- AIM OF THE EXERCISE
Whenever a line of the records below contains the word "computer", copy that line.

- Records from a dataset
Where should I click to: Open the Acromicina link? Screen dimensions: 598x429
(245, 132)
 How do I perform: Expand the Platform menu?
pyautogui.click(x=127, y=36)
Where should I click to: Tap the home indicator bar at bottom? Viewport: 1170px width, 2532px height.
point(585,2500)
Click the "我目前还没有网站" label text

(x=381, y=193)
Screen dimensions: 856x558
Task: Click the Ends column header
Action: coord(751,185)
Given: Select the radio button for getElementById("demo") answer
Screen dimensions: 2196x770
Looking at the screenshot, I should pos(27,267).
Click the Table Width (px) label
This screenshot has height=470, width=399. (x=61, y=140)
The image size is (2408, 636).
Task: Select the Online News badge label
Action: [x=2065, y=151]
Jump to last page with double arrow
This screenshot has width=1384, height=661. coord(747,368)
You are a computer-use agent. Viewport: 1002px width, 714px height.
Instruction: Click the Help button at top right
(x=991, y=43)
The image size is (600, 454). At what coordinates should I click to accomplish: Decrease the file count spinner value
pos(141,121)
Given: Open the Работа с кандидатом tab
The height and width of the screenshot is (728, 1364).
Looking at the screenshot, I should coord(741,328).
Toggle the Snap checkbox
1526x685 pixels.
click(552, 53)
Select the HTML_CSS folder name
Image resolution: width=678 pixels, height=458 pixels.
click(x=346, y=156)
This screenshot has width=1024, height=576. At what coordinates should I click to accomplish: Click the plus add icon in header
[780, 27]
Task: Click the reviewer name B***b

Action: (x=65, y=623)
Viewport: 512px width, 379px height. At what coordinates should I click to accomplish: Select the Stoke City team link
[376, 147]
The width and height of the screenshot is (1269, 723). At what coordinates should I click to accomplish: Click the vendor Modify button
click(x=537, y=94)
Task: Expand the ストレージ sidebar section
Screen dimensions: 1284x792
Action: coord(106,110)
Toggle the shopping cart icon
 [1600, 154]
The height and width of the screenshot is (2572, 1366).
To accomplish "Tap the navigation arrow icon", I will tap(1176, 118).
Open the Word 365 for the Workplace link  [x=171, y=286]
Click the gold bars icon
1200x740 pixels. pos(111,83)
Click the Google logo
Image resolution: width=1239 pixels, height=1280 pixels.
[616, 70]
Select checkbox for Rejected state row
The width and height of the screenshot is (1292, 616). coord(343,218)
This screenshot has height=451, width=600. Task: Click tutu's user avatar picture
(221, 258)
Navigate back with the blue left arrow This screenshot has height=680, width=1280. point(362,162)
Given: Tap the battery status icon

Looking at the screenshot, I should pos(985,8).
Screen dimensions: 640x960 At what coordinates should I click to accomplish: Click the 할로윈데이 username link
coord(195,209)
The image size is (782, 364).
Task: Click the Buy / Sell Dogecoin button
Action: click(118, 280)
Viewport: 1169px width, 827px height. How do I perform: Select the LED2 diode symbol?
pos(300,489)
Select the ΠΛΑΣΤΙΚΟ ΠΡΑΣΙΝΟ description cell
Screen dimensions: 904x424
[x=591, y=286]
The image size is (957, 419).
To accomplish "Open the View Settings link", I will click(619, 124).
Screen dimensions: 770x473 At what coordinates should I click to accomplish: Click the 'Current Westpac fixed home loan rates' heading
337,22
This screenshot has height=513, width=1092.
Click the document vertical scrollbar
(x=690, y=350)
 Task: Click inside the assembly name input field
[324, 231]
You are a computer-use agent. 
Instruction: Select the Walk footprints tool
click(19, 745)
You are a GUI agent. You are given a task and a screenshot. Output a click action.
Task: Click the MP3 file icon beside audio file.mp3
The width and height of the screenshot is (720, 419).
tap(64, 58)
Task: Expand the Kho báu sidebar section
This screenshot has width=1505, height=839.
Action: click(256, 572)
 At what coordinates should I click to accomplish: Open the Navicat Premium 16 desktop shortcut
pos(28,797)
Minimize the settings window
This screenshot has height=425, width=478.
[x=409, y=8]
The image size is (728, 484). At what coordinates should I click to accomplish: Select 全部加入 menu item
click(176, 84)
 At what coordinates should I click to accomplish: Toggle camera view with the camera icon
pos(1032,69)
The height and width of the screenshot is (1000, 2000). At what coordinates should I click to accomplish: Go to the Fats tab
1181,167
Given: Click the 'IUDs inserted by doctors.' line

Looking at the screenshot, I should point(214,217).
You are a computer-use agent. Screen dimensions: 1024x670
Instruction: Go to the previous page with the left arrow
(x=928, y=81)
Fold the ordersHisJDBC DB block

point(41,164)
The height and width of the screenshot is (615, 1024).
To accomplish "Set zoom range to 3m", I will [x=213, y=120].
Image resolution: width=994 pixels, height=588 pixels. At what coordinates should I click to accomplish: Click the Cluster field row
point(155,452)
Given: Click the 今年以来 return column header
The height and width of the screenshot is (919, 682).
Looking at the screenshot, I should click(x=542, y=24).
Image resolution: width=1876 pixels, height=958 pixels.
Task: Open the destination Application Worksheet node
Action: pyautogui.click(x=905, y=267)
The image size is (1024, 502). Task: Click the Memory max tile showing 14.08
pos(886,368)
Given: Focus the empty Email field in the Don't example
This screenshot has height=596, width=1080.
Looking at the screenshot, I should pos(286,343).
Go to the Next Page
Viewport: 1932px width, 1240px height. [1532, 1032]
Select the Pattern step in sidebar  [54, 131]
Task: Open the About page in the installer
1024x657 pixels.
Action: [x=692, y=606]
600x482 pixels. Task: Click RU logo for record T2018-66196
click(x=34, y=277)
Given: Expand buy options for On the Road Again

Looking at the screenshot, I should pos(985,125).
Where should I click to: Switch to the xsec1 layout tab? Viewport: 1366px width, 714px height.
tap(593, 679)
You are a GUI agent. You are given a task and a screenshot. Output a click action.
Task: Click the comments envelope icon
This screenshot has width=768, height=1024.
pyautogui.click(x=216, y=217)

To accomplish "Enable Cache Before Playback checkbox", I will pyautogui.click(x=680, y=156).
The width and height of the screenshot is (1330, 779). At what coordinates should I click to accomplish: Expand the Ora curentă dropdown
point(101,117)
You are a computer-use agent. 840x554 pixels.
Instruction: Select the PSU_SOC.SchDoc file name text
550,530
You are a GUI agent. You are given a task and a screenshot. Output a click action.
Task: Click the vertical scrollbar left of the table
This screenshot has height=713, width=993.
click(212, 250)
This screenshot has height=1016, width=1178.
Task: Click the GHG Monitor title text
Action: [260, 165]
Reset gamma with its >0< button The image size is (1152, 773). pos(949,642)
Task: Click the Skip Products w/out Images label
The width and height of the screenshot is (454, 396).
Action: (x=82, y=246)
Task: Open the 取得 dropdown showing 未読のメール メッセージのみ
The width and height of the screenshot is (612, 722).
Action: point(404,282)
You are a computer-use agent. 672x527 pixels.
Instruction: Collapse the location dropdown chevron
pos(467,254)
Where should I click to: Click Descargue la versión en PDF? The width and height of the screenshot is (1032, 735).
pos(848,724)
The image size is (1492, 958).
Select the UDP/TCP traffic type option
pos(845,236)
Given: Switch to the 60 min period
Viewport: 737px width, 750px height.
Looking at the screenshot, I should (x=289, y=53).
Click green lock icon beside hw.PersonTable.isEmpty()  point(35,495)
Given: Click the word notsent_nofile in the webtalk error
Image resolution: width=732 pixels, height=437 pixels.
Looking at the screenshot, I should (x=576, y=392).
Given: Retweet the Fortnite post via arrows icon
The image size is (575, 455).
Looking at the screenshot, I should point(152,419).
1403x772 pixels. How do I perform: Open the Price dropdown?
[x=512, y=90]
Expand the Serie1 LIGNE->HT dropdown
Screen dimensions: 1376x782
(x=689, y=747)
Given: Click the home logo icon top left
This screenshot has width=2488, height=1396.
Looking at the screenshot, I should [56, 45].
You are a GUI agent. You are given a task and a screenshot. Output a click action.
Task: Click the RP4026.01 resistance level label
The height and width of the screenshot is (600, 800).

- WRITTEN SOLUTION
You are a computer-use agent. Viewport: 1002px width, 714px height.
You are a computer-use agent. 
You are a computer-use agent. Screen dimensions: 1024x670
You are a computer-use agent. 840x554 pixels.
You are a computer-use agent. 672x527 pixels.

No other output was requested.